# Given entries:
---*---

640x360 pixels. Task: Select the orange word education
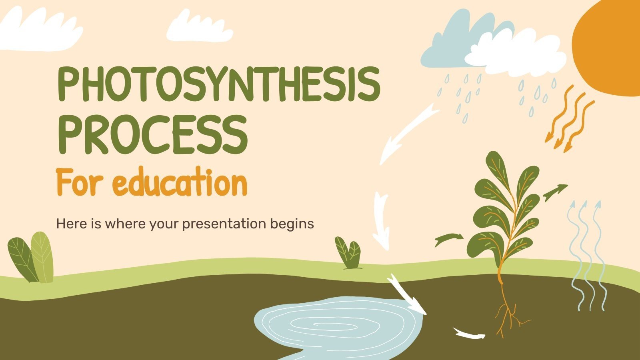(182, 184)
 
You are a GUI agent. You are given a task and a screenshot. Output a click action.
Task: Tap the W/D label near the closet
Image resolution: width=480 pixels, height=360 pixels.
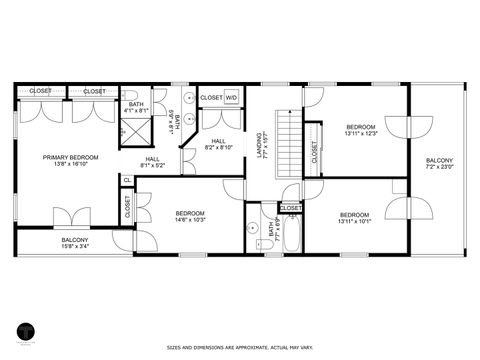click(231, 97)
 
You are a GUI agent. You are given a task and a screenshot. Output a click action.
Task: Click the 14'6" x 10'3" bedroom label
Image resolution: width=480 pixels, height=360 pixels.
click(190, 216)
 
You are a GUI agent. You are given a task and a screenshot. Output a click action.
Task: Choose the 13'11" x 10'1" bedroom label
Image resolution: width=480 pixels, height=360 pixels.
click(354, 218)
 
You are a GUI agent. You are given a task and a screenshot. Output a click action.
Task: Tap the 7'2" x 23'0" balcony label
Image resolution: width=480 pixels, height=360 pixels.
click(439, 164)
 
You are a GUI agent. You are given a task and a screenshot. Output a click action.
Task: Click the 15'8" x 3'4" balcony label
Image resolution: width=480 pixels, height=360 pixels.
click(75, 243)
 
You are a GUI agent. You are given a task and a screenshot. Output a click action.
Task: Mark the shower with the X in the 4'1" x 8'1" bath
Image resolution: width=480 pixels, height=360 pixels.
click(131, 128)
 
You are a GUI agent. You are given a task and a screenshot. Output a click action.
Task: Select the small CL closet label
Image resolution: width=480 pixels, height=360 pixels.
click(127, 180)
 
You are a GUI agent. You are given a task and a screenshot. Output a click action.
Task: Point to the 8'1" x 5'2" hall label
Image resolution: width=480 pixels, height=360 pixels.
click(152, 162)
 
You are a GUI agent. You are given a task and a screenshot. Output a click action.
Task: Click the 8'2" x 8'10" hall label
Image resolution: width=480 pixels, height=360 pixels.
click(218, 144)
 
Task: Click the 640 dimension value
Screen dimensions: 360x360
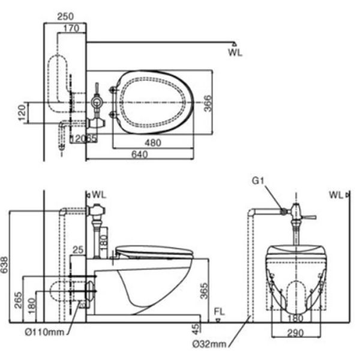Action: click(x=139, y=155)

---*---

# Goal of the exercise:
Copy out all of the material above word for word, but leave out the pictures.

# Output below:
640x360 pixels. Task: Select the orange word education
(182, 184)
 
You are a GUI agent. You are given a task and a screenshot. Output a click action.
Task: Tap the W/D label near the closet
Image resolution: width=480 pixels, height=360 pixels.
click(231, 97)
 
You are a GUI agent. You are given a task and a screenshot. Output a click action.
Task: Click the 14'6" x 10'3" bedroom label
Image resolution: width=480 pixels, height=360 pixels.
click(190, 216)
 
You are a GUI agent. You are given a task and a screenshot. Output a click action.
Task: Choose the 13'11" x 10'1" bedroom label
Image resolution: width=480 pixels, height=360 pixels.
click(354, 218)
 
You are a GUI agent. You are given a task and a screenshot. Output a click action.
Task: Tap the 7'2" x 23'0" balcony label
Image resolution: width=480 pixels, height=360 pixels.
click(439, 164)
 
You are a GUI agent. You are given a task and a screenshot. Output a click action.
Task: Click the 15'8" x 3'4" balcony label
Image resolution: width=480 pixels, height=360 pixels.
click(75, 243)
 
You are a GUI agent. You are given a task and a screenshot. Output a click action.
Task: Mark the shower with the X in the 4'1" x 8'1" bath
Image resolution: width=480 pixels, height=360 pixels.
click(131, 128)
 
You are a GUI agent. You are given a task and a screenshot. Output a click action.
Task: Select the small CL closet label
Image resolution: width=480 pixels, height=360 pixels.
click(127, 180)
 
You are a GUI agent. You are given a task and a screenshot. Output a click action.
Task: Point to the 8'1" x 5'2" hall label
Image resolution: width=480 pixels, height=360 pixels.
click(152, 162)
 
You are a GUI agent. You are given a task and a screenshot. Output a click action.
Task: Click the 8'2" x 8'10" hall label
Image resolution: width=480 pixels, height=360 pixels.
click(218, 144)
 
Task: Click the 640 dimension value
Screen dimensions: 360x360
Action: click(x=139, y=155)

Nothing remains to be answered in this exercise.